Les 23 et 24 octobre 2008 se déroulera à Paris un colloque sur les produits traditionnels. L'intention est de montrer qu'il n'y a pas de raison d'opposer la conservation de notre patrimoine culinaire avec le respect des règles de sécurité sanitaire des aliments. Car notre modèle agricole européen a pour objectif une offre alimentaire sûre, traçable et de bonne qualité gustative et nutritionnelle.
Enfin, réunis à Varsovie en novembre dernier, les ministres des forêts des 46 pays européens ont décidé d'organiser du 20 au 24 octobre prochain la première semaine forestière européenne. Une série de manifestations sera organisée à Bruxelles, à Rome et dans tous les pays européens. J'aurai l'honneur de lancer cette semaine le 20 octobre à Bruxelles en forêt de Soignes. J'ai conscience que ce jour-là, vous serez à Strasbourg en plénière mais je souhaite vous dire qu'à l'occasion de cette très importante manifestation, je mettrai l'accent sur le rôle des forêts européennes, pour préserver la biodiversité et combattre le changement climatique.

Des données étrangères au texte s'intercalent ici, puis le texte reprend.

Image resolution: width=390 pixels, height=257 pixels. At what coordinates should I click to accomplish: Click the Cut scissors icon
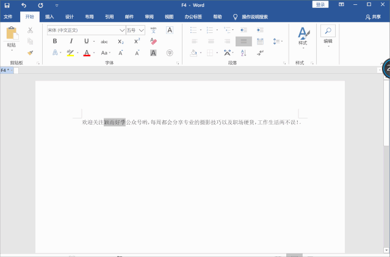(30, 30)
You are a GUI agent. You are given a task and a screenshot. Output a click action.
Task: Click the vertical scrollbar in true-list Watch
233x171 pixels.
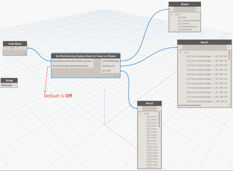[159, 120]
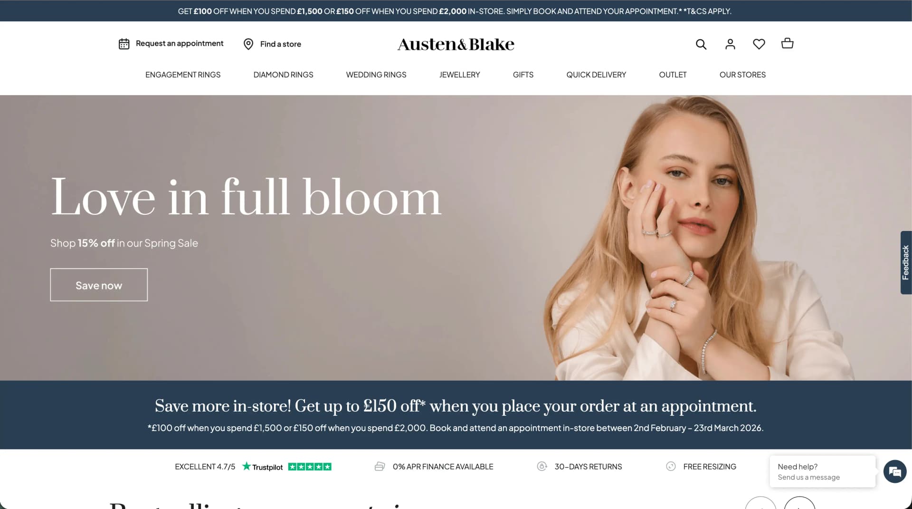This screenshot has height=509, width=912.
Task: Open the Feedback side tab
Action: (906, 262)
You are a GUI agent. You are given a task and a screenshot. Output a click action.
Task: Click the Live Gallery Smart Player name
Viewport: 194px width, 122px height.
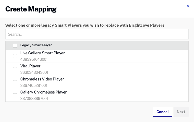(x=43, y=53)
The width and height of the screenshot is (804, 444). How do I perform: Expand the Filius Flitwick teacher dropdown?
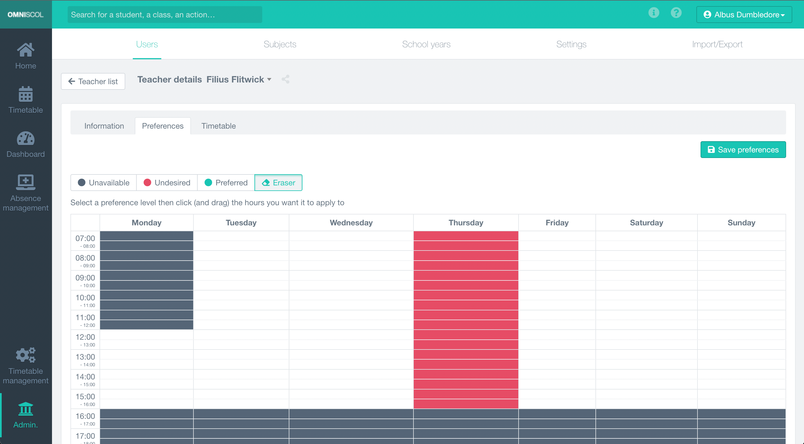click(x=269, y=79)
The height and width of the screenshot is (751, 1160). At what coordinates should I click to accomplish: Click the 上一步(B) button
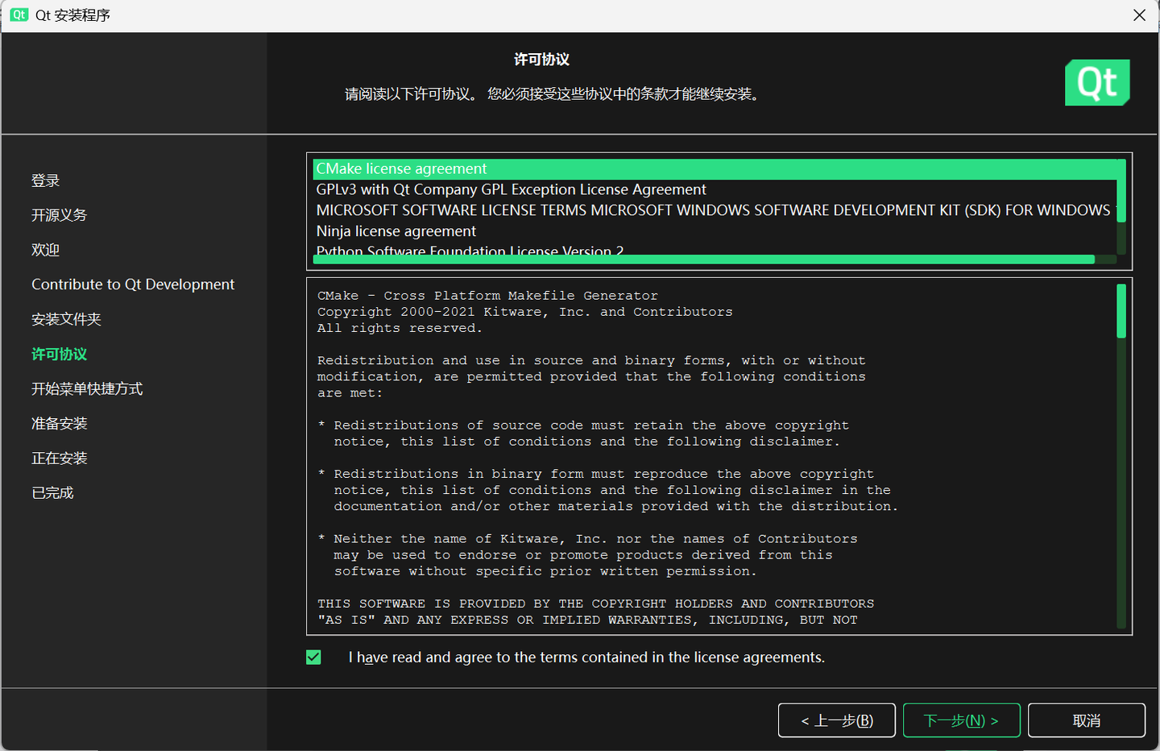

Comme vous pouvez le constater, le programme de la Présidence française dans votre champ de compétences est ambitieux. Nous avons besoin de tous pour réussir.
Je voudrais vous redire mon entière disponibilité et vous confirmer que je reviendrai avec grand plaisir vous voir autant de fois que vous le souhaiterez.
Je vous remercie de votre attention et je suis prêt à répondre à toutes les questions que vous voudrez bien me poser.